(Problem details): Return every line of the data below word for word, including the punctuation.

(Stored items):

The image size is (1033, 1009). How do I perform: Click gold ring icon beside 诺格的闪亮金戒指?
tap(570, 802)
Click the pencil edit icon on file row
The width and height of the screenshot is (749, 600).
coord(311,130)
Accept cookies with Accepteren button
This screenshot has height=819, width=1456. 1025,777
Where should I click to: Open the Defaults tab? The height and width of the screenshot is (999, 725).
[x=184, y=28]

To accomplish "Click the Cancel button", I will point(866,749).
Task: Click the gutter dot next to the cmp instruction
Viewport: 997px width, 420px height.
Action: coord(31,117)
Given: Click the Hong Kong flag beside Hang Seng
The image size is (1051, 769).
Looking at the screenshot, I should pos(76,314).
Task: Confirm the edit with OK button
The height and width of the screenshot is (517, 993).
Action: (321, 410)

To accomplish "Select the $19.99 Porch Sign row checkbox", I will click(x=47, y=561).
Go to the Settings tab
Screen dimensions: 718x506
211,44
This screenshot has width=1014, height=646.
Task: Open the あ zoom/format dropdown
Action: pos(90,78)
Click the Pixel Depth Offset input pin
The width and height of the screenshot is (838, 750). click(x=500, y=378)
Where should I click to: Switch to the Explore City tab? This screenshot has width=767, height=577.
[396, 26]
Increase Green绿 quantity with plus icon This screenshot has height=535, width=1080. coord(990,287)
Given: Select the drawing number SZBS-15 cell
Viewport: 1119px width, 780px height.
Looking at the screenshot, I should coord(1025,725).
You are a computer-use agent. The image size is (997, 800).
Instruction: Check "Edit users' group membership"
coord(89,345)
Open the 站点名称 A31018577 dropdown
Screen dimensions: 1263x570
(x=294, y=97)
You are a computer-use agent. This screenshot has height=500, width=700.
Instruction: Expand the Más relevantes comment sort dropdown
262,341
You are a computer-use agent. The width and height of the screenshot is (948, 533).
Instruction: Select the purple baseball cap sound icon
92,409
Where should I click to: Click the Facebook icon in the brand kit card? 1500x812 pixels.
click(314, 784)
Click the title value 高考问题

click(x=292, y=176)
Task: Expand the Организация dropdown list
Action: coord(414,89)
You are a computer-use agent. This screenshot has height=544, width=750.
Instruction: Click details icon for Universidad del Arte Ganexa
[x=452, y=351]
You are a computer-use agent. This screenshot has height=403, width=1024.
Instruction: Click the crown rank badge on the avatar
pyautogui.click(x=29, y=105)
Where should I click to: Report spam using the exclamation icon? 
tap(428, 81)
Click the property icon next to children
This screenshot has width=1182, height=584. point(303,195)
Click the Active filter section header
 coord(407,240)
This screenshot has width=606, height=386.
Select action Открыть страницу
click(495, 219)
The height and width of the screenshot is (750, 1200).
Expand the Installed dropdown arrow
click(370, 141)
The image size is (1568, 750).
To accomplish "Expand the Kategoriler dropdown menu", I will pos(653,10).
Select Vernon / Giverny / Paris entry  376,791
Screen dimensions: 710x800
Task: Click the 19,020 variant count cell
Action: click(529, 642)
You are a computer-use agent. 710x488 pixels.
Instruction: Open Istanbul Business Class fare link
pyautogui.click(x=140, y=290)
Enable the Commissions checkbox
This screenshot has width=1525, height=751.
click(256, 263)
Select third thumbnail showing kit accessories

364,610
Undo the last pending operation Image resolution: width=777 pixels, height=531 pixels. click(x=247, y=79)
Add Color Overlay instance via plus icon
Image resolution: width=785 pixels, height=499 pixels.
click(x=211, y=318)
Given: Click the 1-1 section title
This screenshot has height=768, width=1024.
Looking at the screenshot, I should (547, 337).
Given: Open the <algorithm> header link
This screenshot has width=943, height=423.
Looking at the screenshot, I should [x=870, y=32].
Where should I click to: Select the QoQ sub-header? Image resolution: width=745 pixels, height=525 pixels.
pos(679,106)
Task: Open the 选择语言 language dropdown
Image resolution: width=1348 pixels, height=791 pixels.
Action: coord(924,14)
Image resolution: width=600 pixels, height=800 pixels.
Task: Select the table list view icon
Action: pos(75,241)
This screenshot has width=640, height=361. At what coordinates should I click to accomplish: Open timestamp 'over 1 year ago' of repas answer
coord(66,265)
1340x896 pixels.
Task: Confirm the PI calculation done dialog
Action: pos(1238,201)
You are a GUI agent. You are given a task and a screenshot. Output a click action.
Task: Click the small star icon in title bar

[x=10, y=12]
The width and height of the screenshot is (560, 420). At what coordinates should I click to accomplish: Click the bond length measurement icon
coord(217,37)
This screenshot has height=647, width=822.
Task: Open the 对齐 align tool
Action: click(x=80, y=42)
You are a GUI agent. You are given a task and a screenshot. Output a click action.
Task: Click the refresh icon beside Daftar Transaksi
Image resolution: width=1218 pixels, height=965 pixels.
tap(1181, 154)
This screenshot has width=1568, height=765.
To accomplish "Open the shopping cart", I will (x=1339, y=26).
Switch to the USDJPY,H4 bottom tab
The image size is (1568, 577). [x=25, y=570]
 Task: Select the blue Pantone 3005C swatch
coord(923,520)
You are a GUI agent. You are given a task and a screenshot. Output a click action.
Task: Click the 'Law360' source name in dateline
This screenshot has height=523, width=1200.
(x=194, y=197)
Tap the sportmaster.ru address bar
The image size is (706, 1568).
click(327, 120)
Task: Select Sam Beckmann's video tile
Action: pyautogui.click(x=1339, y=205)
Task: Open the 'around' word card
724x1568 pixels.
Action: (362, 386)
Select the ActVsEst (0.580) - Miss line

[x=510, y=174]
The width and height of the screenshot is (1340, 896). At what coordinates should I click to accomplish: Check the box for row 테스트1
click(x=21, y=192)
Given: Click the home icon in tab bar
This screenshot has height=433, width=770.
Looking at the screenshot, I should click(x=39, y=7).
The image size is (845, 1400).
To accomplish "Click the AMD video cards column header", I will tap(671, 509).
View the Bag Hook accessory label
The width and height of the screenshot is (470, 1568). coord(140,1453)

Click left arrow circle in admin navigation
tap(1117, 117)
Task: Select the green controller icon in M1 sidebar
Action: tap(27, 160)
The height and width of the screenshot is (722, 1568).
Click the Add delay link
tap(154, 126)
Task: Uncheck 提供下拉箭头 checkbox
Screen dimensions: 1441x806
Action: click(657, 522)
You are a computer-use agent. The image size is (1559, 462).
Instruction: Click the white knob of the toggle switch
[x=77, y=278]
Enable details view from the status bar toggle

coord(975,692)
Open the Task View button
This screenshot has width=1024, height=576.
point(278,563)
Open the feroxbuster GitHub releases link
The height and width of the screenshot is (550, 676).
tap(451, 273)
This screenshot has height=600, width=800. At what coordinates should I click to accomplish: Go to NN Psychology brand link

(Response area):
The image size is (1033, 1009). How do I perform: Click gold ring icon beside 诺格的闪亮金戒指?
tap(570, 802)
Click the pencil edit icon on file row
The width and height of the screenshot is (749, 600).
coord(311,130)
Accept cookies with Accepteren button
This screenshot has height=819, width=1456. 1025,777
Where should I click to: Open the Defaults tab? The height and width of the screenshot is (999, 725).
[x=184, y=28]

To accomplish "Click the Cancel button", I will point(866,749).
Task: Click the gutter dot next to the cmp instruction
Viewport: 997px width, 420px height.
Action: coord(31,117)
Given: Click the Hong Kong flag beside Hang Seng
The image size is (1051, 769).
Looking at the screenshot, I should pos(76,314).
Task: Confirm the edit with OK button
The height and width of the screenshot is (517, 993).
Action: (321, 410)

To accomplish "Select the $19.99 Porch Sign row checkbox", I will click(x=47, y=561).
Go to the Settings tab
Screen dimensions: 718x506
211,44
This screenshot has width=1014, height=646.
Task: Open the あ zoom/format dropdown
Action: pos(90,78)
Click the Pixel Depth Offset input pin
The width and height of the screenshot is (838, 750). click(x=500, y=378)
Where should I click to: Switch to the Explore City tab? This screenshot has width=767, height=577.
[396, 26]
Increase Green绿 quantity with plus icon This screenshot has height=535, width=1080. coord(990,287)
Given: Select the drawing number SZBS-15 cell
Viewport: 1119px width, 780px height.
Looking at the screenshot, I should coord(1025,725).
You are a computer-use agent. The image size is (997, 800).
Instruction: Check "Edit users' group membership"
coord(89,345)
Open the 站点名称 A31018577 dropdown
Screen dimensions: 1263x570
(x=294, y=97)
You are a computer-use agent. This screenshot has height=500, width=700.
Instruction: Expand the Más relevantes comment sort dropdown
262,341
You are a computer-use agent. The width and height of the screenshot is (948, 533).
Instruction: Select the purple baseball cap sound icon
92,409
Where should I click to: Click the Facebook icon in the brand kit card? 1500x812 pixels.
click(314, 784)
Click the title value 高考问题

click(x=292, y=176)
Task: Expand the Организация dropdown list
Action: coord(414,89)
You are a computer-use agent. This screenshot has height=544, width=750.
Instruction: Click details icon for Universidad del Arte Ganexa
[x=452, y=351]
You are a computer-use agent. This screenshot has height=403, width=1024.
Instruction: Click the crown rank badge on the avatar
pyautogui.click(x=29, y=105)
Where should I click to: Report spam using the exclamation icon? 
tap(428, 81)
Click the property icon next to children
This screenshot has width=1182, height=584. point(303,195)
Click the Active filter section header
 coord(407,240)
This screenshot has width=606, height=386.
Select action Открыть страницу
click(495, 219)
The height and width of the screenshot is (750, 1200).
Expand the Installed dropdown arrow
click(370, 141)
The image size is (1568, 750).
To accomplish "Expand the Kategoriler dropdown menu", I will pos(653,10).
Select Vernon / Giverny / Paris entry  376,791
Screen dimensions: 710x800
Task: Click the 19,020 variant count cell
Action: click(529, 642)
You are a computer-use agent. 710x488 pixels.
Instruction: Open Istanbul Business Class fare link
pyautogui.click(x=140, y=290)
Enable the Commissions checkbox
This screenshot has width=1525, height=751.
click(256, 263)
Select third thumbnail showing kit accessories

364,610
Undo the last pending operation Image resolution: width=777 pixels, height=531 pixels. click(x=247, y=79)
Add Color Overlay instance via plus icon
Image resolution: width=785 pixels, height=499 pixels.
click(x=211, y=318)
Given: Click the 1-1 section title
This screenshot has height=768, width=1024.
Looking at the screenshot, I should (547, 337).
Given: Open the <algorithm> header link
This screenshot has width=943, height=423.
Looking at the screenshot, I should [x=870, y=32].
Where should I click to: Select the QoQ sub-header? Image resolution: width=745 pixels, height=525 pixels.
pos(679,106)
Task: Open the 选择语言 language dropdown
Image resolution: width=1348 pixels, height=791 pixels.
Action: coord(924,14)
Image resolution: width=600 pixels, height=800 pixels.
Task: Select the table list view icon
Action: pos(75,241)
This screenshot has width=640, height=361. At what coordinates should I click to accomplish: Open timestamp 'over 1 year ago' of repas answer
coord(66,265)
1340x896 pixels.
Task: Confirm the PI calculation done dialog
Action: pos(1238,201)
You are a GUI agent. You are given a task and a screenshot. Output a click action.
Task: Click the small star icon in title bar

[x=10, y=12]
The width and height of the screenshot is (560, 420). At what coordinates should I click to accomplish: Click the bond length measurement icon
coord(217,37)
This screenshot has height=647, width=822.
Task: Open the 对齐 align tool
Action: click(x=80, y=42)
You are a GUI agent. You are given a task and a screenshot. Output a click action.
Task: Click the refresh icon beside Daftar Transaksi
Image resolution: width=1218 pixels, height=965 pixels.
tap(1181, 154)
This screenshot has width=1568, height=765.
To accomplish "Open the shopping cart", I will (x=1339, y=26).
Switch to the USDJPY,H4 bottom tab
The image size is (1568, 577). [x=25, y=570]
 Task: Select the blue Pantone 3005C swatch
coord(923,520)
You are a GUI agent. You are given a task and a screenshot. Output a click action.
Task: Click the 'Law360' source name in dateline
This screenshot has height=523, width=1200.
(x=194, y=197)
Tap the sportmaster.ru address bar
The image size is (706, 1568).
click(327, 120)
Task: Select Sam Beckmann's video tile
Action: pyautogui.click(x=1339, y=205)
Task: Open the 'around' word card
724x1568 pixels.
Action: (362, 386)
Select the ActVsEst (0.580) - Miss line

[x=510, y=174]
The width and height of the screenshot is (1340, 896). At what coordinates should I click to accomplish: Check the box for row 테스트1
click(x=21, y=192)
Given: Click the home icon in tab bar
This screenshot has height=433, width=770.
Looking at the screenshot, I should click(x=39, y=7).
The image size is (845, 1400).
To accomplish "Click the AMD video cards column header", I will tap(671, 509).
View the Bag Hook accessory label
The width and height of the screenshot is (470, 1568). coord(140,1453)

Click left arrow circle in admin navigation
tap(1117, 117)
Task: Select the green controller icon in M1 sidebar
Action: tap(27, 160)
The height and width of the screenshot is (722, 1568).
Click the Add delay link
tap(154, 126)
Task: Uncheck 提供下拉箭头 checkbox
Screen dimensions: 1441x806
Action: click(657, 522)
You are a computer-use agent. The image size is (1559, 462).
Instruction: Click the white knob of the toggle switch
[x=77, y=278]
Enable details view from the status bar toggle

coord(975,692)
Open the Task View button
This screenshot has width=1024, height=576.
point(278,563)
Open the feroxbuster GitHub releases link
The height and width of the screenshot is (550, 676).
tap(451, 273)
This screenshot has height=600, width=800. At what coordinates should I click to accomplish: Go to NN Psychology brand link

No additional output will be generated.